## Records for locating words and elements
^^^^^^^^

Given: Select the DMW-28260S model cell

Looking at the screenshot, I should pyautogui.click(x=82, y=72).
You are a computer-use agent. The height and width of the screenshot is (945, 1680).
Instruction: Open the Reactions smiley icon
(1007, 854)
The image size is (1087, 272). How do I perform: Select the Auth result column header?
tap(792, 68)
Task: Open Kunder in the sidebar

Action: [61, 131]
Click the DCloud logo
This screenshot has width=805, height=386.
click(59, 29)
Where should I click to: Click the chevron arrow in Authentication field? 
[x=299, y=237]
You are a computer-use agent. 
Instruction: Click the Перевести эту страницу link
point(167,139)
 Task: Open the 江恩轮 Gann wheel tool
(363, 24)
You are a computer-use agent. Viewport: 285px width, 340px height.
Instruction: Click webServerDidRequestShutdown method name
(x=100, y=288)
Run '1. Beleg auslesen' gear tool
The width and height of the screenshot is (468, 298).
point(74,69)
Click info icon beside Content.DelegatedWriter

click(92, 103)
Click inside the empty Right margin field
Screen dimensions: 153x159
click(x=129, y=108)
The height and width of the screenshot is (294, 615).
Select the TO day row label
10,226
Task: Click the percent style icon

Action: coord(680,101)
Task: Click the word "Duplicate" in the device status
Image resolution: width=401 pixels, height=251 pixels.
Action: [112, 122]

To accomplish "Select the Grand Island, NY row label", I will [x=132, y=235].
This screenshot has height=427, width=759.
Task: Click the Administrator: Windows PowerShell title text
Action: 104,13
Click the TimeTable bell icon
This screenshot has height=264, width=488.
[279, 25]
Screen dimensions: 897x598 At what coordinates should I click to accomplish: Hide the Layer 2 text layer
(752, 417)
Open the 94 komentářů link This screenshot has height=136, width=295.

^^^^^^^^

## WHAT YOU SHOULD DO
Reproduce the stretch from the line containing "Where should I" through the line containing "(x=100, y=288)", both ends included, keeping the requests and resizing every coordinate in the answers by a factor of 2.6, rounded to whole numbers with halves rounded up. Provide only those lines.

## COMPLETED TASK
Where should I click to: Click the chevron arrow in Authentication field? 
[x=777, y=616]
You are a computer-use agent. 
Instruction: Click the Перевести эту страницу link
point(434,361)
 Task: Open the 江恩轮 Gann wheel tool
(944, 62)
You are a computer-use agent. Viewport: 285px width, 340px height.
Instruction: Click webServerDidRequestShutdown method name
(x=260, y=749)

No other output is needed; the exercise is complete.